The eSIM revolution is coming to your smartphone
Gary Waite from Sim Local explains all…
It wasn’t too long ago that if you wanted to listen to your favourite artist’s new album, you had to pop into town and buy physical media (CDs or cassette tapes). That seems almost archaic today – now we can listen to just about any song we want in seconds simply by digitally downloading it. Well, the very same thing is about to happen to the SIM card – you’ll soon be able to connect your mobile phone to any network you want, whenever you want, no matter where you are, simply by downloading an eSIM – the digital equivalent.
Already, all the major mobile device manufacturers support eSIM technology in their products including the brand-new iPhone 12 recently launched by Apple. The GSMA, the trade association for mobile network operators worldwide, is predicting that by 2025 more than a third of all smartphone network connections will be made via eSIM.
As more and more consumers begin to understand and realise the many benefits to eSIM, at Sim Local, we believe that in a few short years, physical SIM cards will be a thing of the past, just like CDs and cassette tapes are today.
Much more than a mobile upgrade
eSIM, comprising a chip soldered directly into the mobile device instead of a removeable card, rightly deserves to be seen as much more than a simple upgrade for mobile users.
Today, switching networks means customers getting hold of a new SIM card, either by visiting a retail shop or waiting for one to arrive in the post. eSIM removes this hassle completely. Customers can now get their mobile devices connected in minutes, simply by tapping on a QR code, or downloading an app. Where a typical smartphone can only hold one SIM card at a time, an eSIM-enabled smartphone allows several eSIM plans to be stored at the same time, and the customer is able to swap between plans with a simple menu tap.
Another technology, called Dual SIM, allows two plans to be active at the same time, both on the one device – this allows customers to travel abroad and benefit from lower-cost data from a local eSIM plan, whilst still receiving calls on their home plan. It also allows customers to manage two separate numbers on one phone; one for business and another for personal use.
An array of advantages
There are several other advantages and benefits to eSIM that are also set to contribute to its increasing ubiquity in smartphones.
Firstly, the space within smartphones is incredibly valuable and although the SIM card has progressively shrunk in size over the years, it is still quite a large component in a mobile device. eSIM reduces the hardware requirement down to a chip less than 2mm in size. Therefore, as new phone models are continually developed, the space taken up by the SIM card can be used for other purposes, such as a larger battery. You might remember that Apple removed the headphone socket in the iPhone 7 for this very reason.

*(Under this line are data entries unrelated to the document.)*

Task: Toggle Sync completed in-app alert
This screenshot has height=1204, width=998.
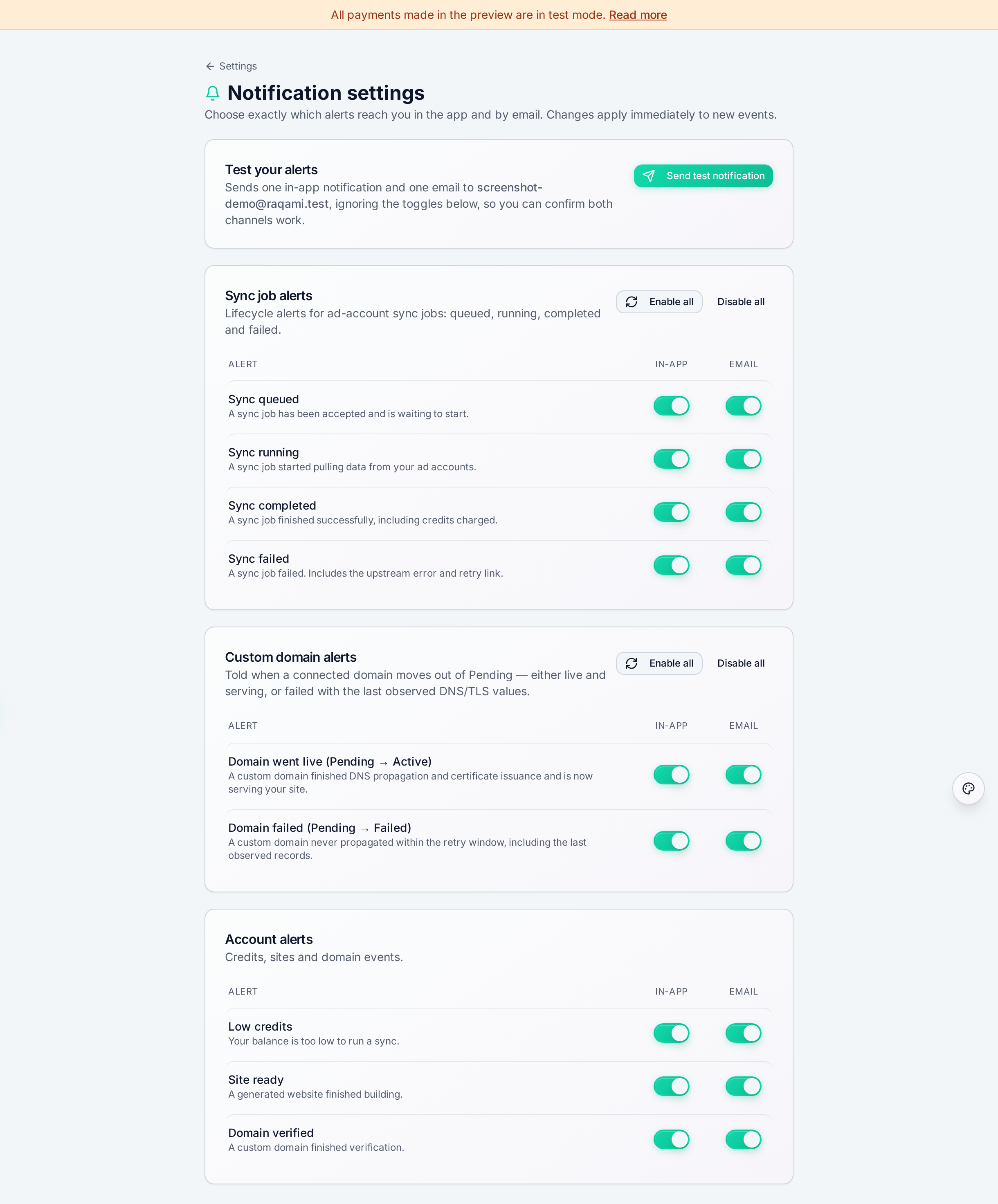Action: coord(671,512)
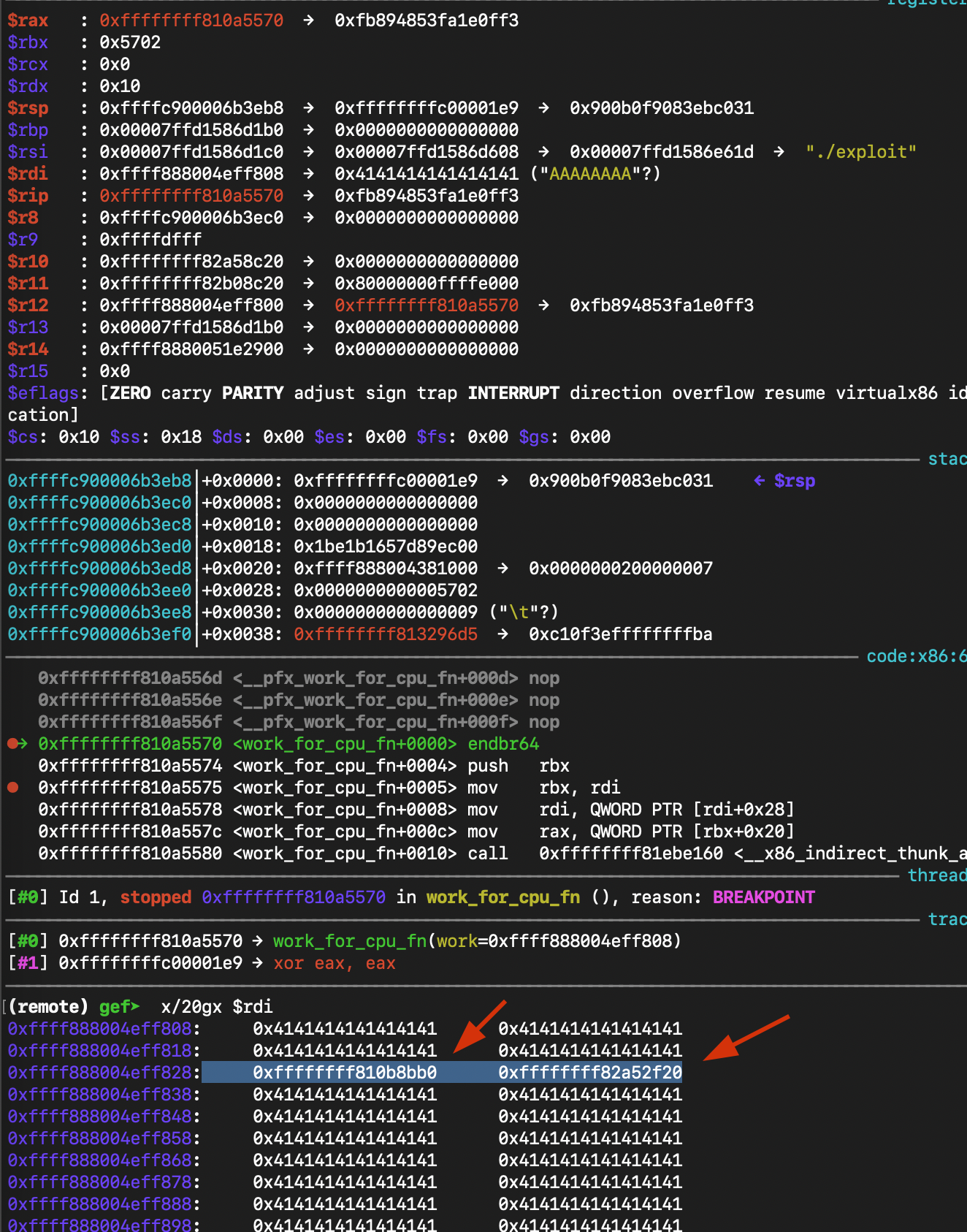Click the left red annotation arrow
Screen dimensions: 967x1232
click(x=478, y=1028)
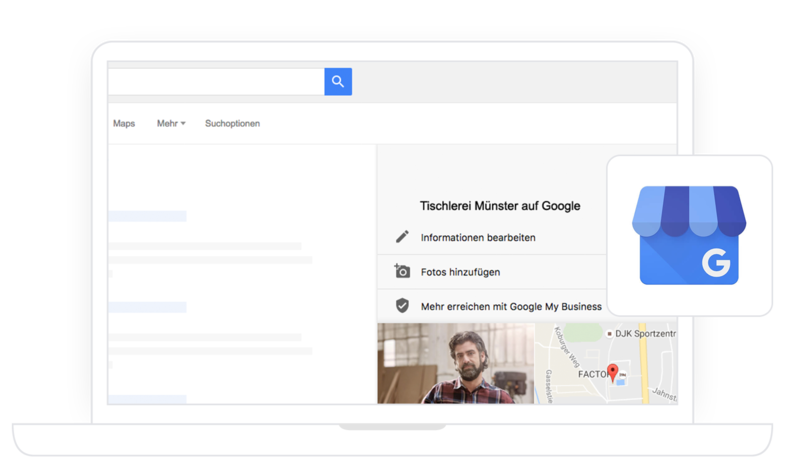The width and height of the screenshot is (785, 458).
Task: Select the Informationen bearbeiten link
Action: click(x=478, y=237)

As well as freeing up space for other functionality, removing the SIM card tray will also mean that devices can be more easily waterproofed – a development which will be welcomed by everyone who has ever attempted to dry out a damp phone in a bag of rice! It’s also worth mentioning the environmental benefits. Today, more than six billion SIM cards are produced every year but the advent of eSIM will see this excess plastic production end completely – an important step in the right direction in our quest to be kinder to the planet.
eSIM has not only made connecting traditional mobile much easier and quicker, it has opened-up opportunities for new smaller and lighter device categories, including smart-watches and fitness trackers.
Thanks to its very small form factor, eSIM introduces mobile connectivity into hardware where it was previously not feasible. This is recently demonstrated by Apple introducing the “Family Setup” capability to its Apple Watch: all made possible thanks to eSIM technology.
eSIM allows this new generation of wearable tech to operate completely independently from any smartphone and opens the way for more traditional computing devices, such as laptops and tablets, to be connected out of the box by default.
It is clear, the age of the eSIM has already started. Leading device manufacturers are adapting existing use-cases and developing new ones with eSIM at the centre. Now, the speed of widespread adoption of eSIM relies on mobile network operators and industry stakeholders educating both themselves and their customers on the benefits. And, those who move fastest will be able to reap the rewards.